[...]
Aquela
vez com o galão de leite. A embalagem explodindo no osso do meu
ombro, depois uma chuva branca contínua nos azulejos da cozinha.
A
vez no Six Flags, quando você foi comigo à montanha-russa do
Super-Homem porque eu tinha medo de ir sozinho. Você vomitou depois,
a cabeça inteira na lata de lixo. Como, no meu prazer estridente, eu
esqueci de dizer Obrigado.
Aquela
vez em que a gente foi ao mercado e encheu o carrinho com itens que
tinham uma tarja amarela, porque naquele dia a tarja amarela
significava mais cinquenta por cento de desconto. Eu empurrava o
carrinho e saltava na parte de trás, deslizando, me sentindo rico
com nosso butim de tesouros descartados. Era teu aniversário. A
gente estava barulhento. “Será que eu pareço uma americana de
verdade?”, você disse, pondo um vestido branco contra o corpo. Era
um pouquinho formal demais para você ter uma ocasião para usar, mas
suficientemente casual para ter uma possibilidade de uso. Uma
chance. Eu fiz que sim com a cabeça, sorrindo. O carrinho a essa
altura estava tão cheio que eu não conseguia ver o que estava à
minha frente.
A
vez com a faca de cozinha – aquela que você pegou, depois largou,
tremendo, dizendo baixinho: “Sai daqui. Sai daqui.” E eu corri
para fora, descendo as ruas negras do verão. Corri até esquecer que
eu tinha dez anos, até minha pulsação ser a única coisa de mim
que eu era capaz de ouvir.
Aquela
vez, em Nova York, uma semana depois do primo Phuong morrer no
acidente de carro, em que eu entrei no metrô número 2 para o norte
e vi o rosto dele, nítido e redondo quando as portas abriram,
olhando bem nos meus olhos, vivo. Fiquei sem ar – mas eu sabia que
era só um sujeito parecido com ele. Mesmo assim, fiquei chocado de
ver o que eu achava que jamais veria de novo – os traços tão
exatos, o queixo forte, as sobrancelhas distantes. O nome dele foi
até a ponta da minha língua antes de eu contê-lo. Depois de sair
do subterrâneo, sentei num hidrante e te liguei. “Mãe, eu vi
ele”, eu exalei. “Mãe, juro que eu vi ele. Sei que é bobagem,
mas eu vi o Phuong no metrô.” Eu estava tendo um ataque de pânico.
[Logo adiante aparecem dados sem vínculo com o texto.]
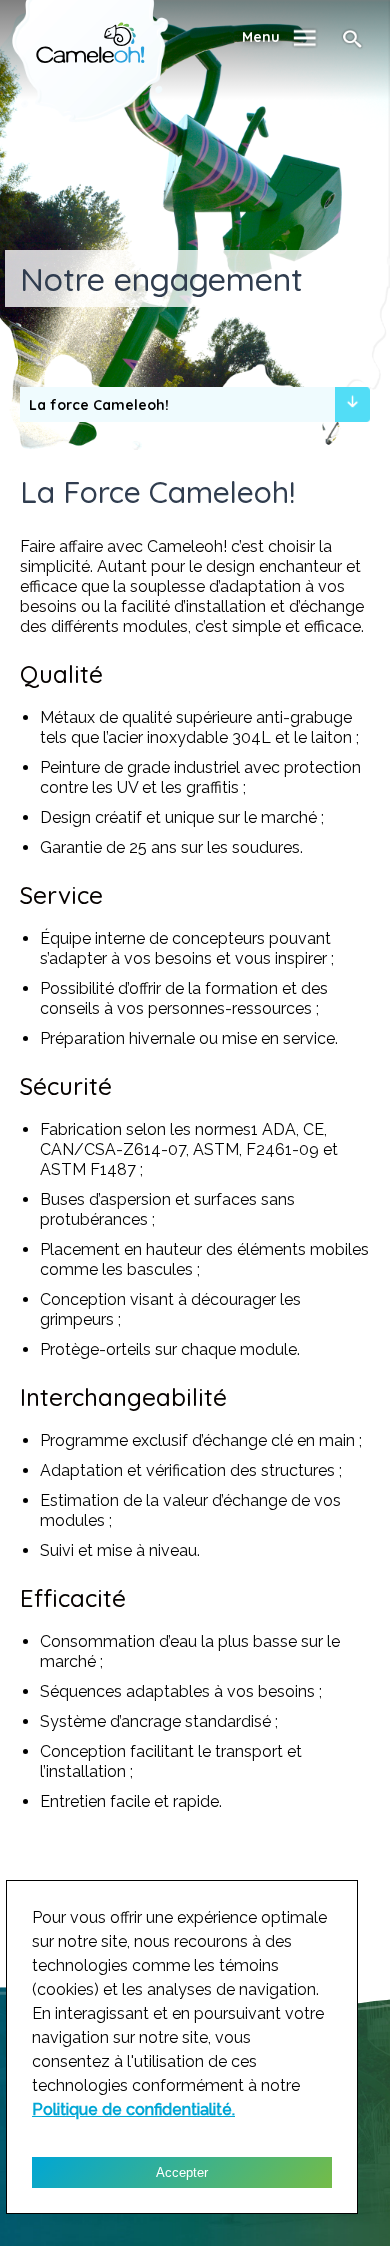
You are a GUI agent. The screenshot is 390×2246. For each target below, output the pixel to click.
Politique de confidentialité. (133, 2109)
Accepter (182, 2172)
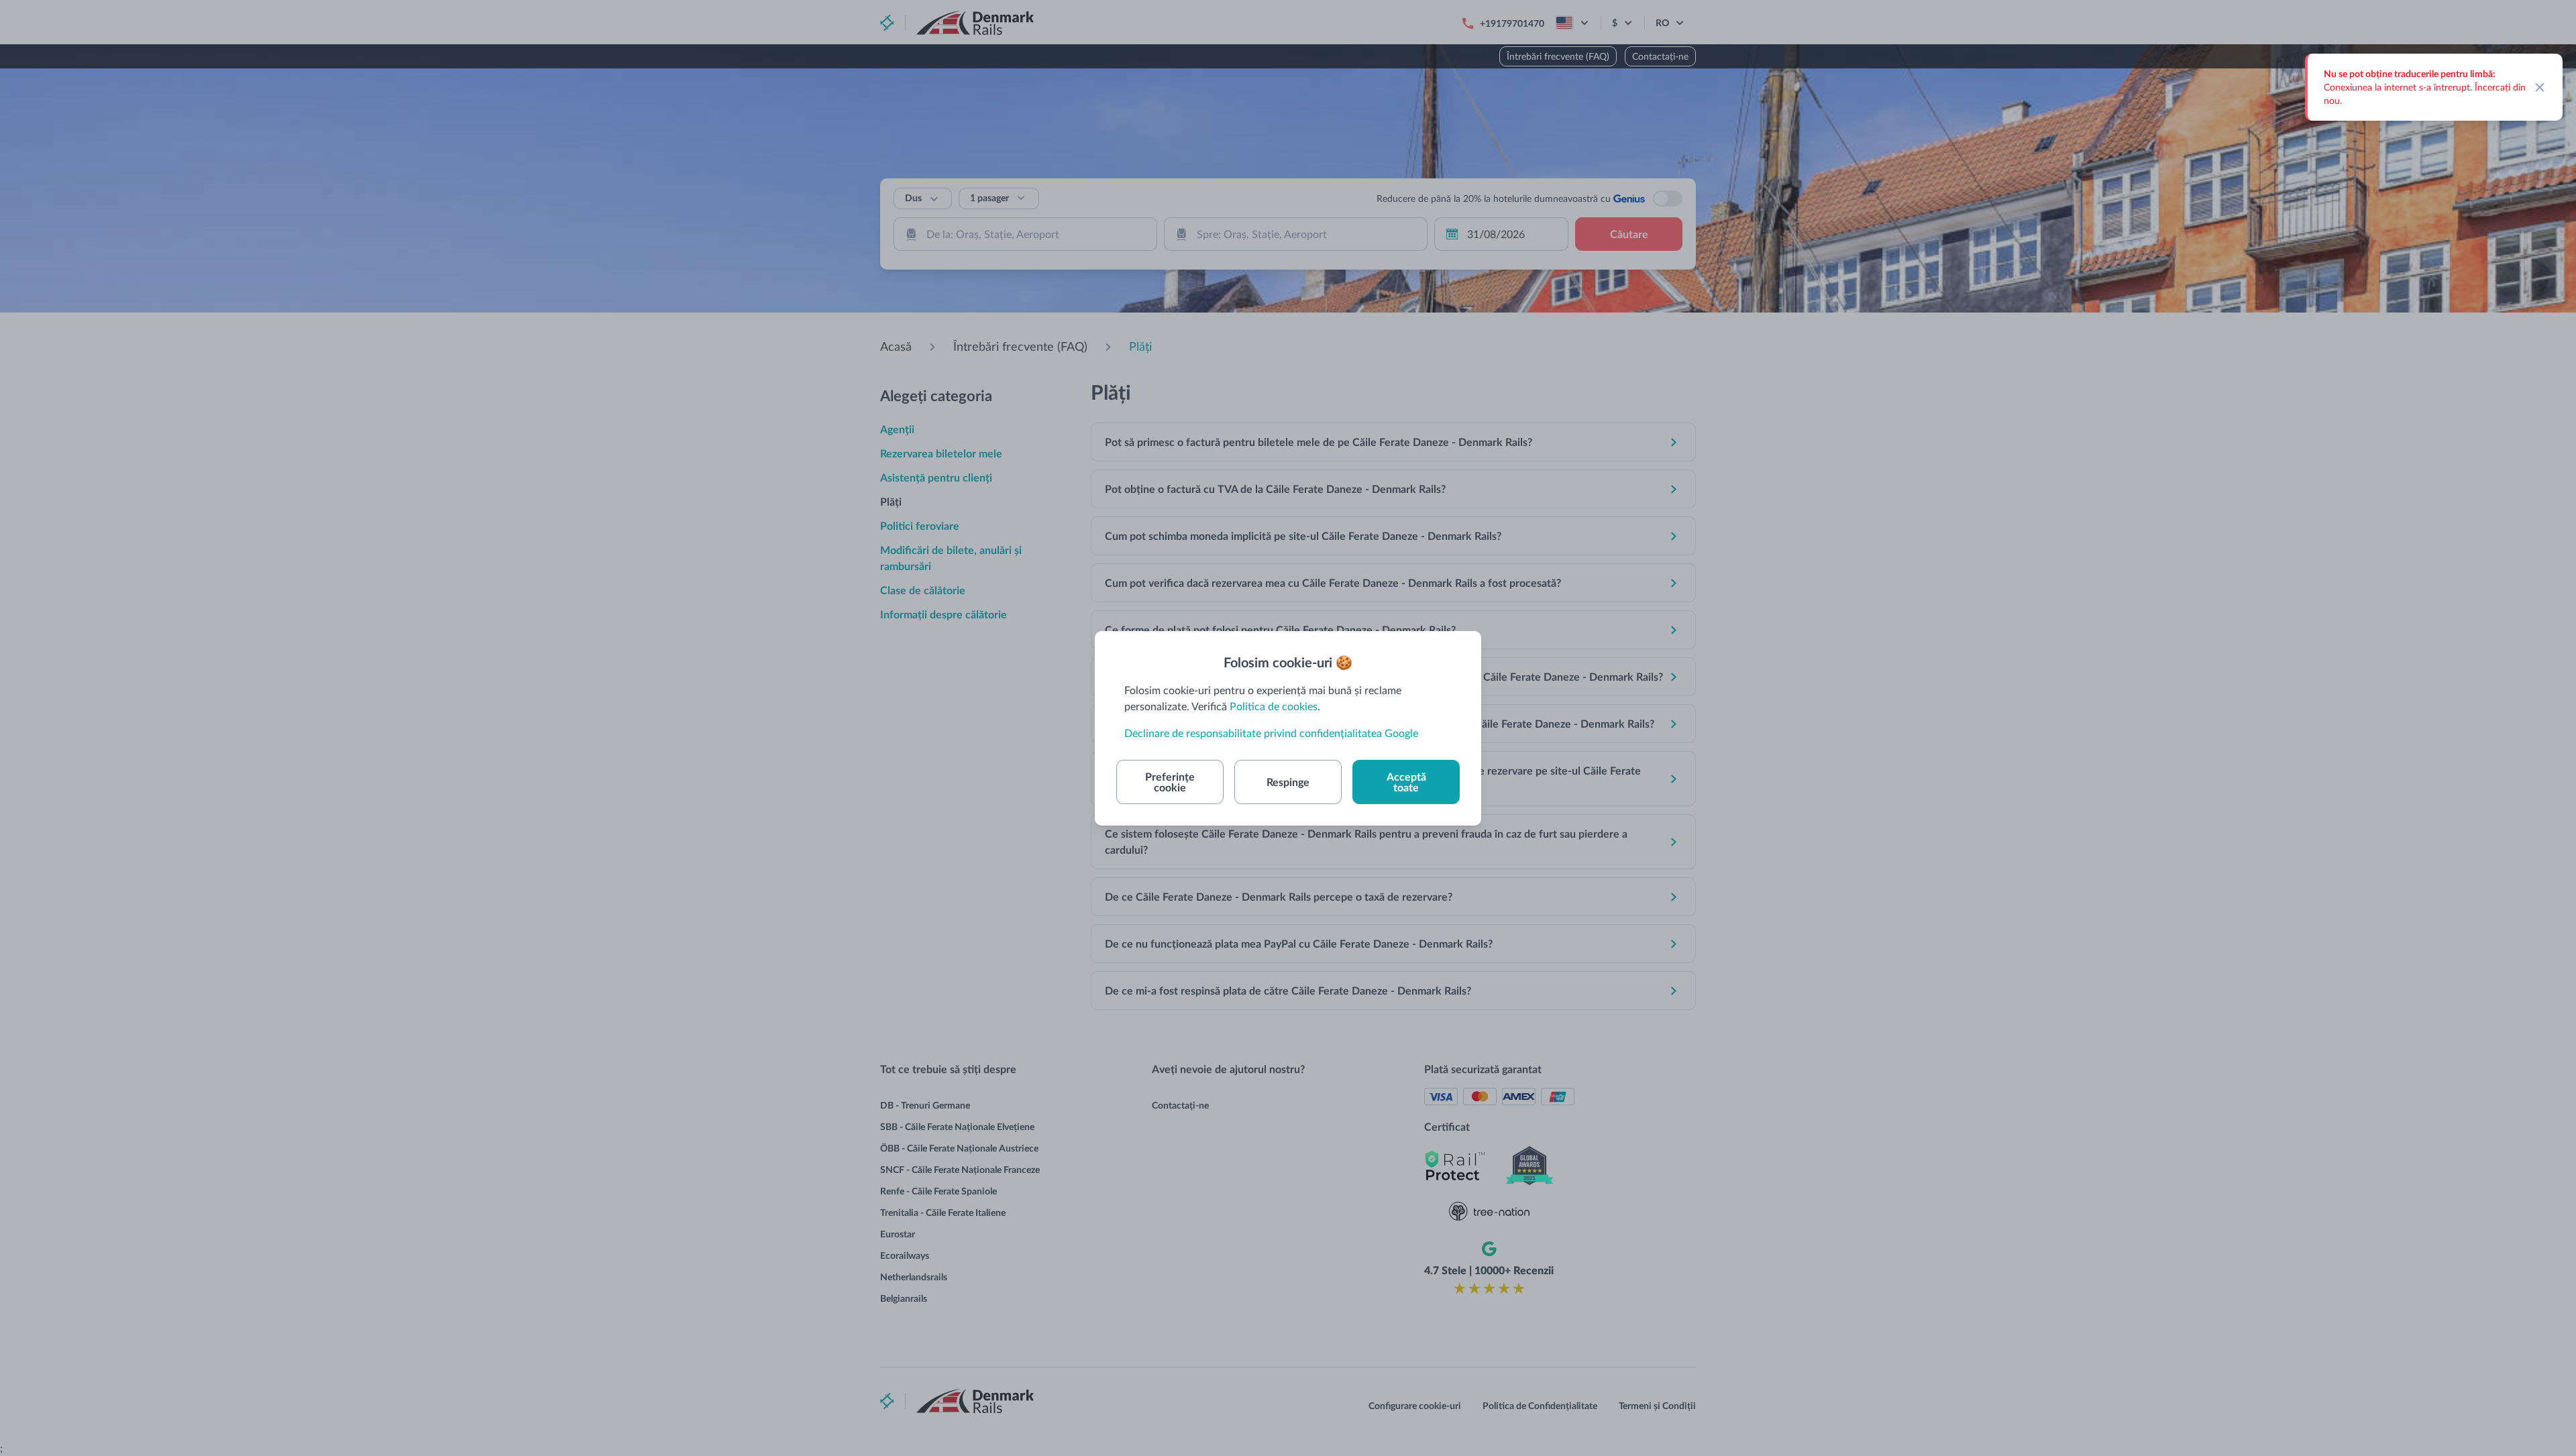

E você sabia. Por um tempo você ficou sem dizer nada, depois
começou a murmurar a melodia de “Parabéns para você”. Não era
meu aniversário, mas aquela era a única música que você conhecia
em inglês, e você foi em frente. E eu ouvi, o telefone apertado tão
forte na orelha que, horas depois, ainda tinha um retângulo rosa
marcado na minha bochecha.
Eu
tenho vinte e oito anos, 1m62 de altura, 51 quilos. Sou bonito de
exatamente três ângulos e horrível de todos os outros. Estou
escrevendo para você de dentro de um corpo que era teu. O que é o
mesmo que dizer: estou escrevendo como um filho.
Se
a gente tiver sorte, o fim da sentença é onde a gente pode começar.
Se a gente tiver sorte, algo é transmitido, um outro alfabeto
escrito no sangue, nos tendões e neurônios; ancestrais incutindo em
sua descendência o impulso silencioso para voar até o sul, para ir
rumo ao lugar da narrativa ao qual ninguém deve sobreviver.